__Supplied text__
Massage Therapy Schools in South Dakota
Guide to South Dakota Massage Therapy Degree Programs
South Dakota is a rural state that has a couple of urban centers. The state’s agriculture dominates the economy. Like many other agricultural states, population has shifted from the rural communities and centered on the larger towns and cities. Sioux Falls and Rapid City are the largest urban gathering spots. Growth will continue in those areas. Despite being a largely rural setting, the state has seen steady growth in the past couple of decades. The state capital is Pierre. The state is home to tourist attractions mainly around the Black Hills and Mount Rushmore. This provides options for therapists in resorts and larger hotels.
Despite the rural nature of the state, massage therapy students can find training. Onsite training locations stick to the urban centers. However, online classes are available to people across the state. Future job opportunities open up near the urban centers though. Retail, finance, and health care provide growing sectors of the economy. Military bases and government spending around them provide centers of strength as well. Agriculture and energy are merging with the development of bio-fuels. How can the Mount Rushmore State help your degree dreams come true?

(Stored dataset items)
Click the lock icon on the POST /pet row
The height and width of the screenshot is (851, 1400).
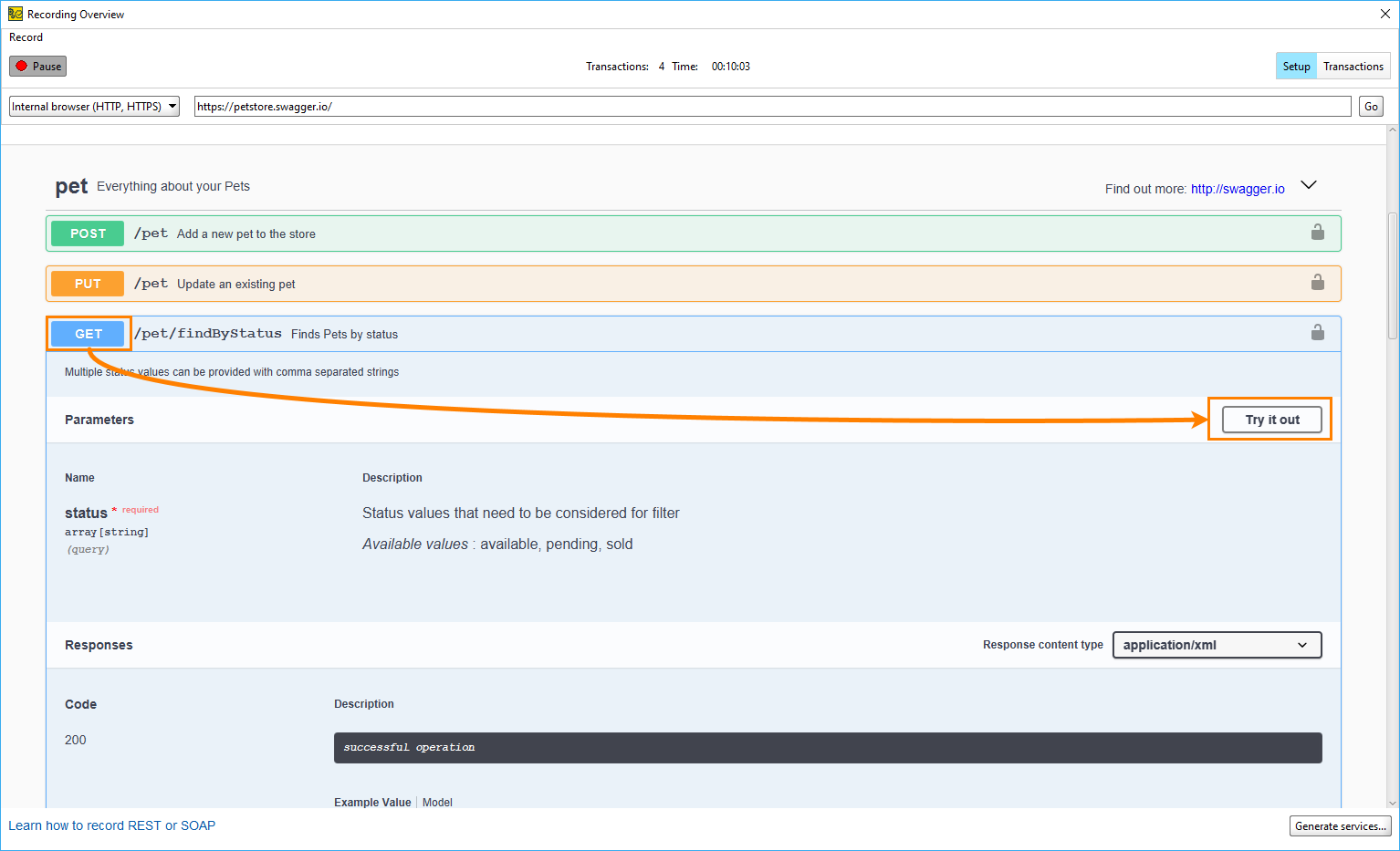pyautogui.click(x=1317, y=232)
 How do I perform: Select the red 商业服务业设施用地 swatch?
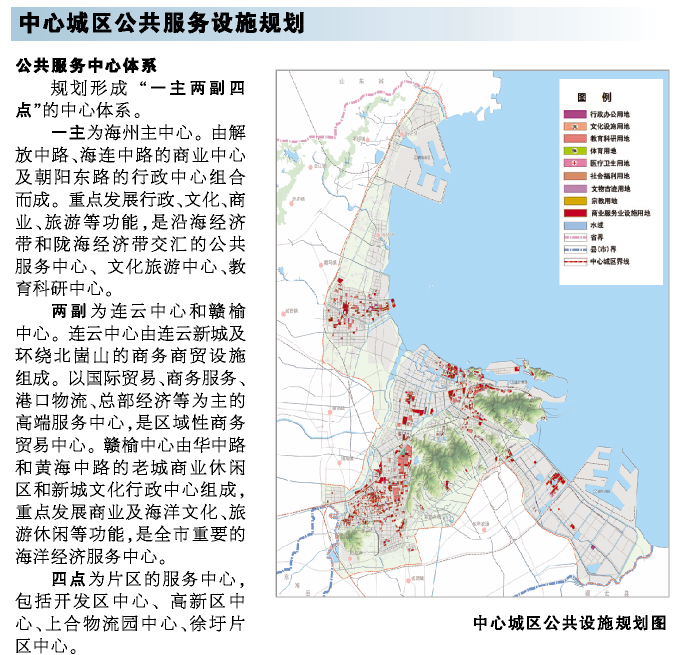point(576,213)
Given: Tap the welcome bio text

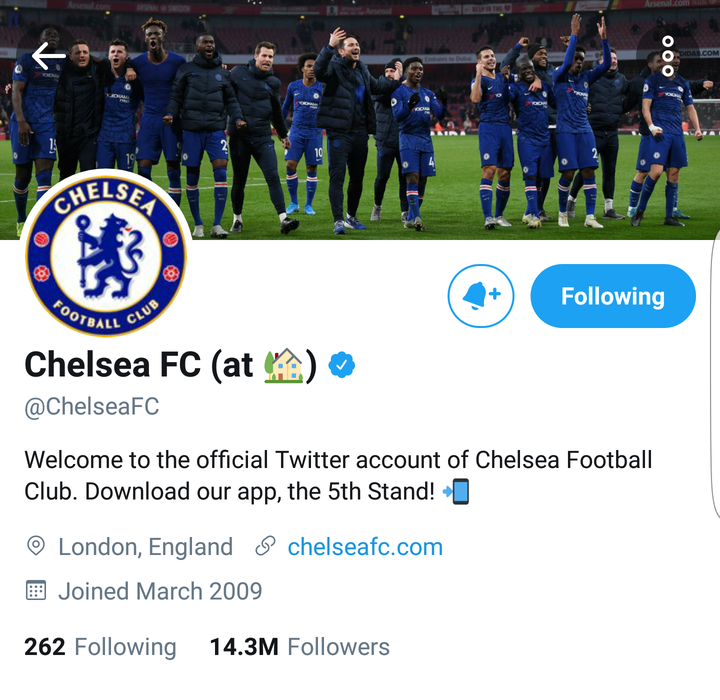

__Exercise requirements__
Duplicate the passage of the South Dakota massage therapy text starting with "Despite the rural" and going on through "dreams come true?".

__Your response__
Despite the rural nature of the state, massage therapy students can find training. Onsite training locations stick to the urban centers. However, online classes are available to people across the state. Future job opportunities open up near the urban centers though. Retail, finance, and health care provide growing sectors of the economy. Military bases and government spending around them provide centers of strength as well. Agriculture and energy are merging with the development of bio-fuels. How can the Mount Rushmore State help your degree dreams come true?